The game I never got was football. Never played it, didn't like to watch it, still don't know the rules -- what's a "down" anyway? I've got three "I never's" that I want inscribed on my tombstone (provided, of course, that I manage to maintain my perfect records till I take my last breath): I never saw a therapist, I never ate a McDonald's hamburger, and I never watched a football game all the way through.
Two years ago I was invited to my first-ever Super Bowl party. Oh dear: major dilemma. I liked the hosts a lot, but could I accept the invitation if I knew diddly about football and cared even less? More important: If I went to the party, could I maintain my perfect record by not watching the game, or would that be considered rude? I asked, and was assured that plenty of attendees didn't like football and would rather hang out around the food, drink beer, and talk about horses, politics, sex, religion, all that other good stuff. I went; it was a good party.
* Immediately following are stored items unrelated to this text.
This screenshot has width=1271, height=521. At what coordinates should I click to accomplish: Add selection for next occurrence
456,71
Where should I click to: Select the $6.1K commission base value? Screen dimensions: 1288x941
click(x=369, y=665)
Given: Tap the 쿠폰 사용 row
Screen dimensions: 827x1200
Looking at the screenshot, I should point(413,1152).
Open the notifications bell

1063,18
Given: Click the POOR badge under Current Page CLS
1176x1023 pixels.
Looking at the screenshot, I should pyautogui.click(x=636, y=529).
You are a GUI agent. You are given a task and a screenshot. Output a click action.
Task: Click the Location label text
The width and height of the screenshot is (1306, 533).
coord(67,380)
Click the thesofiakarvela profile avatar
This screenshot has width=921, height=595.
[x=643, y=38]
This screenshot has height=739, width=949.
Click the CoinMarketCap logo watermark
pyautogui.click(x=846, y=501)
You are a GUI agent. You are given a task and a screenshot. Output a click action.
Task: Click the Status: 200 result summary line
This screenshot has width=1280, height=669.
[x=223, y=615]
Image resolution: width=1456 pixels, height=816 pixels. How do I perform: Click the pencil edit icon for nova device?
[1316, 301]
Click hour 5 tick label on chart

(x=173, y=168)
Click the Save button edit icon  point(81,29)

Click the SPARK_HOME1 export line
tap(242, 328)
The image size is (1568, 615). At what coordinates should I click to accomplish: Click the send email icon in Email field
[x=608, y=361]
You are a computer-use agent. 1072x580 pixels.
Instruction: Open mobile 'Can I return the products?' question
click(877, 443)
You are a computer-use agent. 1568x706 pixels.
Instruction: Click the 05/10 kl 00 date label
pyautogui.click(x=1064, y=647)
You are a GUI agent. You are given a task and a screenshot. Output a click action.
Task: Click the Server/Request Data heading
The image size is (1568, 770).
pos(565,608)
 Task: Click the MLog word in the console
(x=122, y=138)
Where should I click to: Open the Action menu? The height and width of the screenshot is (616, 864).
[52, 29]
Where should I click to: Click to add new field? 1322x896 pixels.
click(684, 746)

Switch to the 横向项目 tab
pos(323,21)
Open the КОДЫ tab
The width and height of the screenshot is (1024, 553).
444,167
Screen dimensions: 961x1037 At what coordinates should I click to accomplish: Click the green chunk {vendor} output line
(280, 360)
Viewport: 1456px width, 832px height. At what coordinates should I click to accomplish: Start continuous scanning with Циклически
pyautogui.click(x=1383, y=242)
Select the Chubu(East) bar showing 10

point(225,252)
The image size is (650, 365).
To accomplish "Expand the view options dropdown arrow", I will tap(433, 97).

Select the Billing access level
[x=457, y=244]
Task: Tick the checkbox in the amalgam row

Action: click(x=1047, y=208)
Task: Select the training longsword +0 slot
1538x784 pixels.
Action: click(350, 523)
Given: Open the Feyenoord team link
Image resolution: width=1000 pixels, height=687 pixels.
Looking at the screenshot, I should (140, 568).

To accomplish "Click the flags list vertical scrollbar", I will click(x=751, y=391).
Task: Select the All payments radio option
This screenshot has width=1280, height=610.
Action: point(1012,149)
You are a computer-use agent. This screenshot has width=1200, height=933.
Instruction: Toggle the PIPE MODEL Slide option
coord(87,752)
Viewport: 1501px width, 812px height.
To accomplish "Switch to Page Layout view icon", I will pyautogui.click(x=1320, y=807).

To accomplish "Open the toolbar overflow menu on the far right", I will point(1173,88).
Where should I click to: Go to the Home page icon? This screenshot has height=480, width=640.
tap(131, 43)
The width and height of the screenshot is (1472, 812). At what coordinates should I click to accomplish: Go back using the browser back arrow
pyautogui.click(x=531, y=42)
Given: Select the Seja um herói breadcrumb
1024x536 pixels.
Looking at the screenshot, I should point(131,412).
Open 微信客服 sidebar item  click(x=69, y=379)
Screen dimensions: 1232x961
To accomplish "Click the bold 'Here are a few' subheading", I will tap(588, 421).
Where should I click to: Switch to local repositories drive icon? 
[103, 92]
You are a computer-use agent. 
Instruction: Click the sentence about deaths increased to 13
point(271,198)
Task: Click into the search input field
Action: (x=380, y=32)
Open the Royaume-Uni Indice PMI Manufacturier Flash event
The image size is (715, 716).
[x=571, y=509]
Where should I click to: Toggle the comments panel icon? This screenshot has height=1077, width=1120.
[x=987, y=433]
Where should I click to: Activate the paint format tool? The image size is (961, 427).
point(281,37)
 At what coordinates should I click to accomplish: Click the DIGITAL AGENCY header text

Last night I went to my second-ever Super Bowl party, at the same couple's house. Rhodry and I got there late: we'd been looking after someone else's horses and dogs. I was urged to enter the football pool: two bucks a square. "What do the squares mean?" I asked. "Don't worry about it," I was assured; "just pick one."
I picked two, and put my four bucks in the basket.
I had a fine time: ate two chili dogs, downed three beers, and had interesting conversations with other guests about horses, dogs, island politics, music, writing, and the resurrection of the Wampanoag language. Thought about leaving, but according to a bar at the bottom of the TV there were less than 10 minutes left in the game. Rhodry and Tillo were happily working the crowd for compliments and cookies; I figured I'd stay till the end.
With about a minute to go my host remarked that if the score stayed the way it was, I'd win the pool.
Good heavens. I watched the razzle-dazzle on the screen, understanding none of it but noting that no one scored. Time ran out. I was presented with $86 -- actually a cool $100 bill; I gave back the change. My host, knowing of my lack of enthusiasm for the game, joked that I couldn't have the money if I didn't know who was playing. "Aha!" I said. "Seattle and Pittsburgh, and Pittsburgh won."
You have to get up very early in the morning to put one over on a copyeditor, and even then you'll probably lose.
What's Seattle to Pittsburgh, or Pittsburgh to Hecuba? Damned if I know, but Ben Franklin is burning a hole in my wallet.